Can you put everything from the line containing "You are a computer-use" down to the line containing "(x=705, y=33)" into a Markdown table with the columns Row and Line, numbering each row and skipping blank lines? Leave the pictures out of your answer.

→ **Data listing**:
START

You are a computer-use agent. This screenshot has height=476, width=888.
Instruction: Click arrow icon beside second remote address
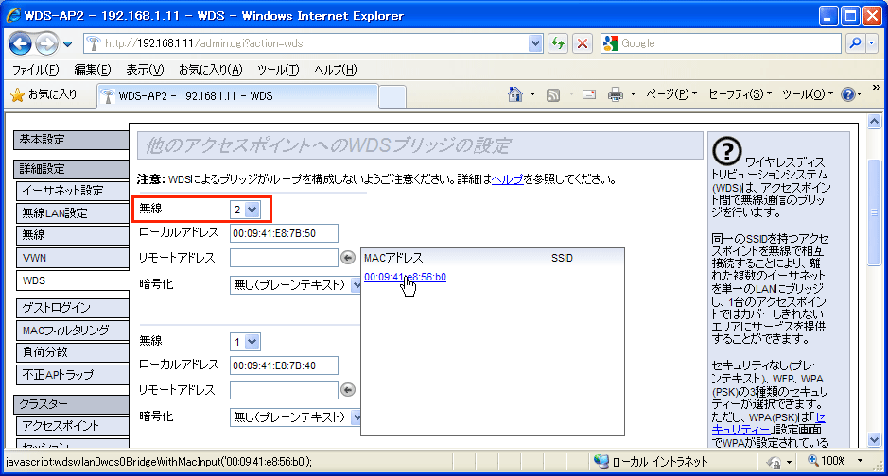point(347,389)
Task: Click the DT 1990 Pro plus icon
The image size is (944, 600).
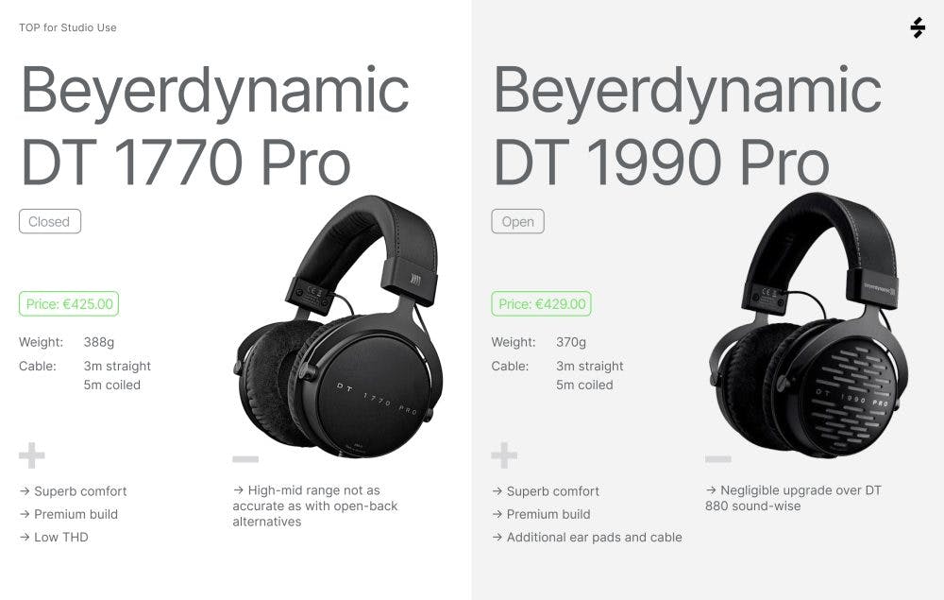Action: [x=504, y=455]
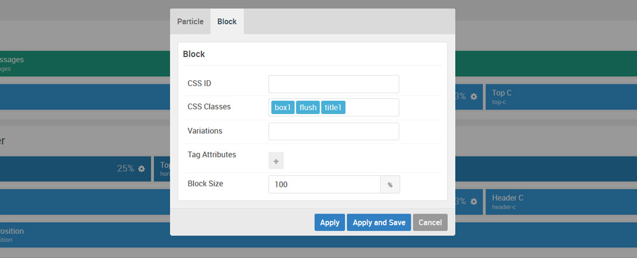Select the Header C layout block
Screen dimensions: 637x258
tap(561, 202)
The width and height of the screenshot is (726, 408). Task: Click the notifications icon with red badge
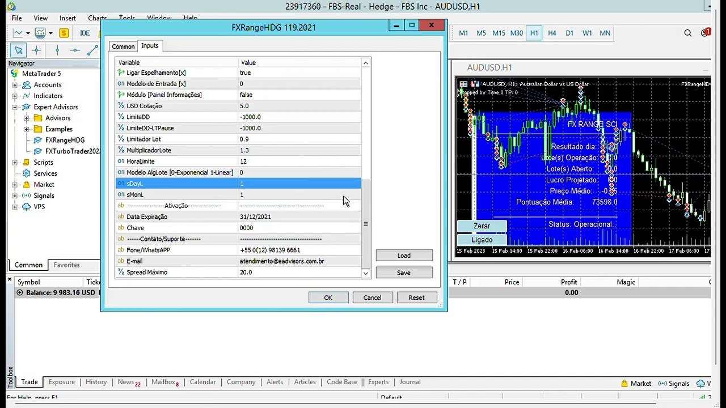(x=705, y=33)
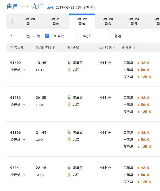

END
START

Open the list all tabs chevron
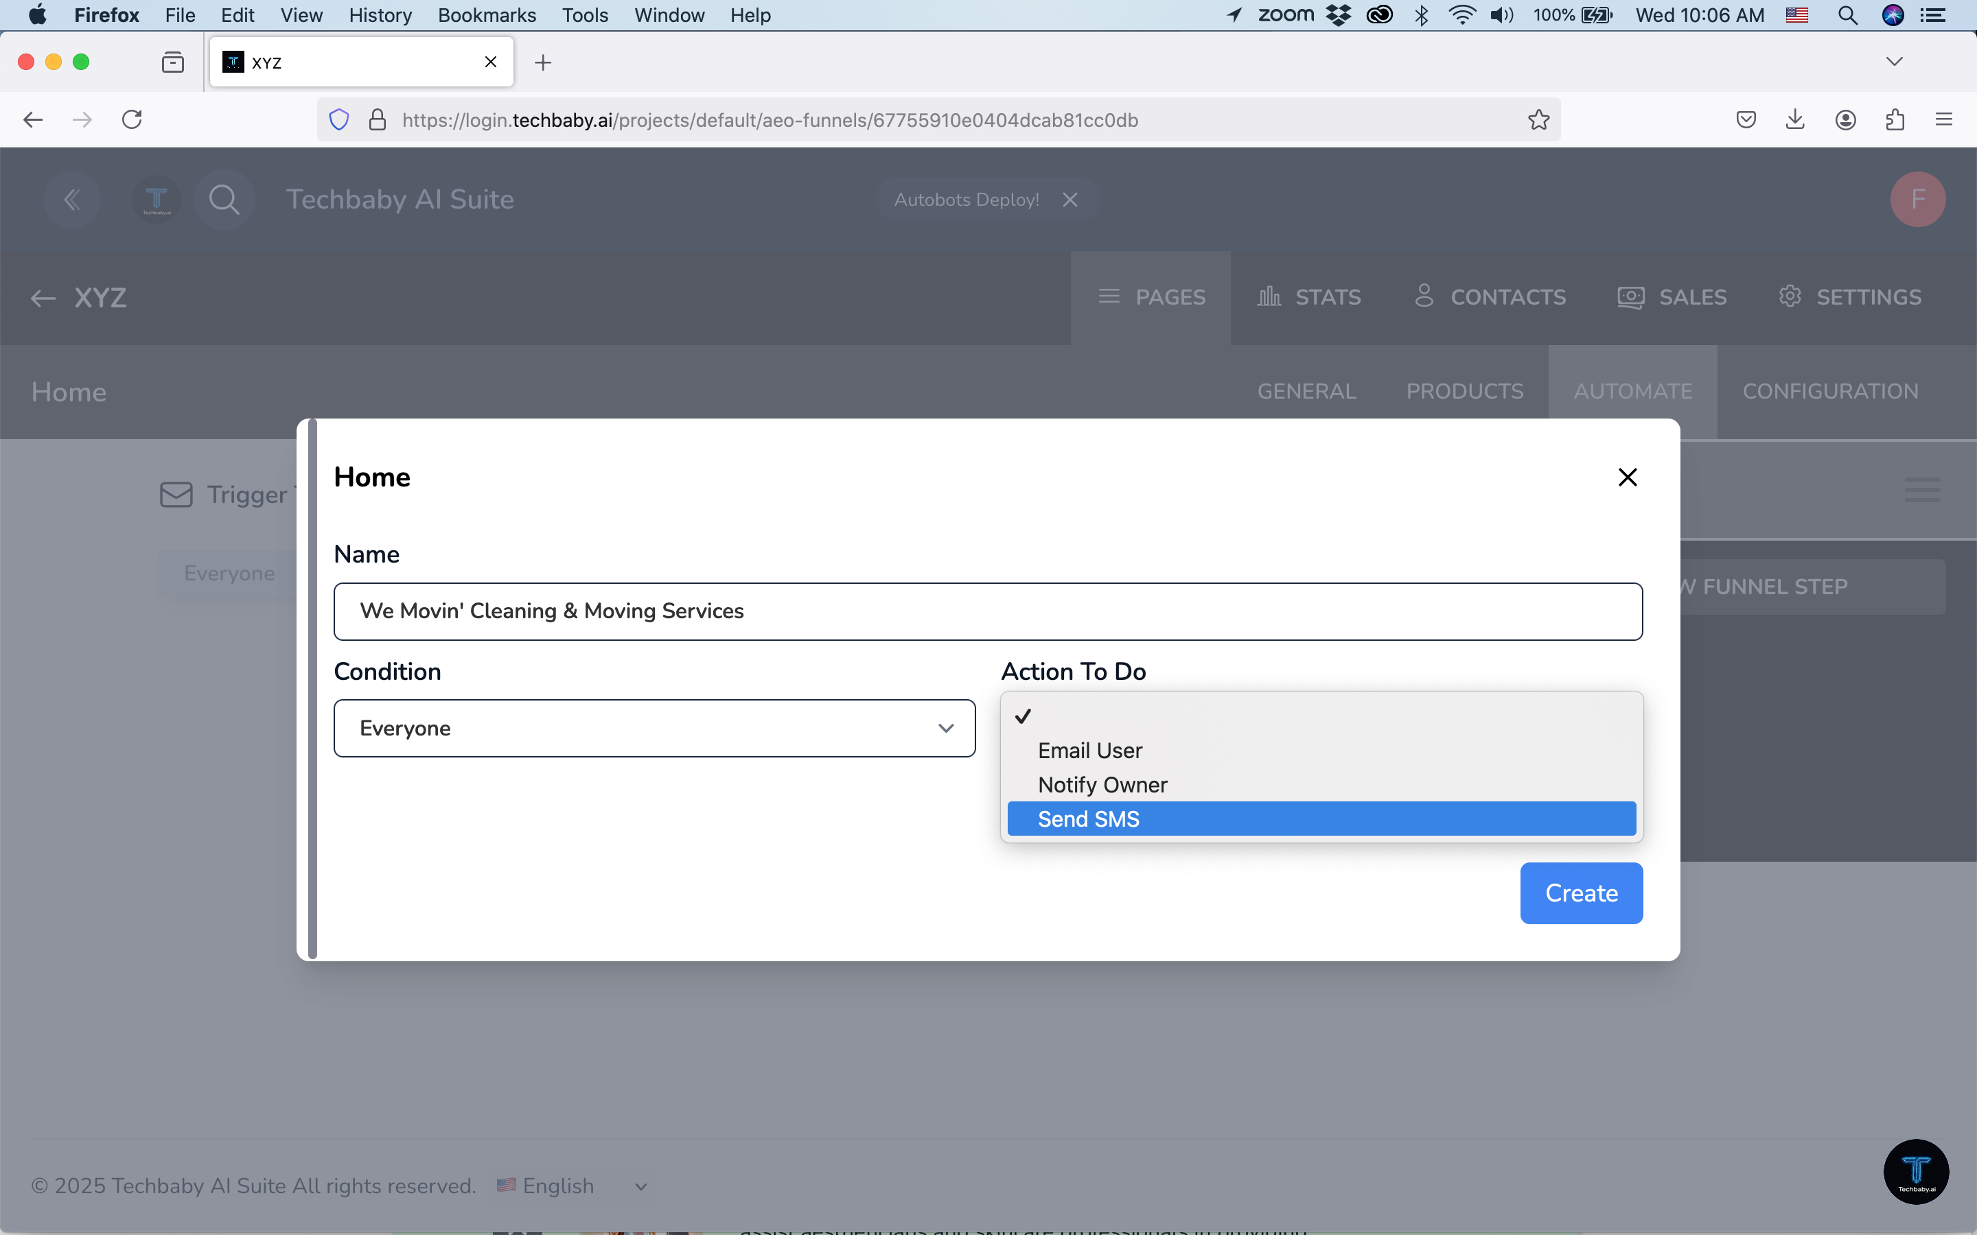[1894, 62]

END

→ **Worked solution**:
| Row | Line |
|---|---|
| 1 | You are a computer-use agent. This screenshot has height=476, width=888. |
| 2 | Instruction: Click arrow icon beside second remote address |
| 3 | point(347,389) |
| 4 | Task: Click the DT 1990 Pro plus icon |
| 5 | The image size is (944, 600). |
| 6 | Action: [x=504, y=455] |
| 7 | Select the Header C layout block |
| 8 | Screen dimensions: 637x258 |
| 9 | tap(561, 202) |
| 10 | The width and height of the screenshot is (726, 408). Task: Click the notifications icon with red badge |
| 11 | (x=705, y=33) |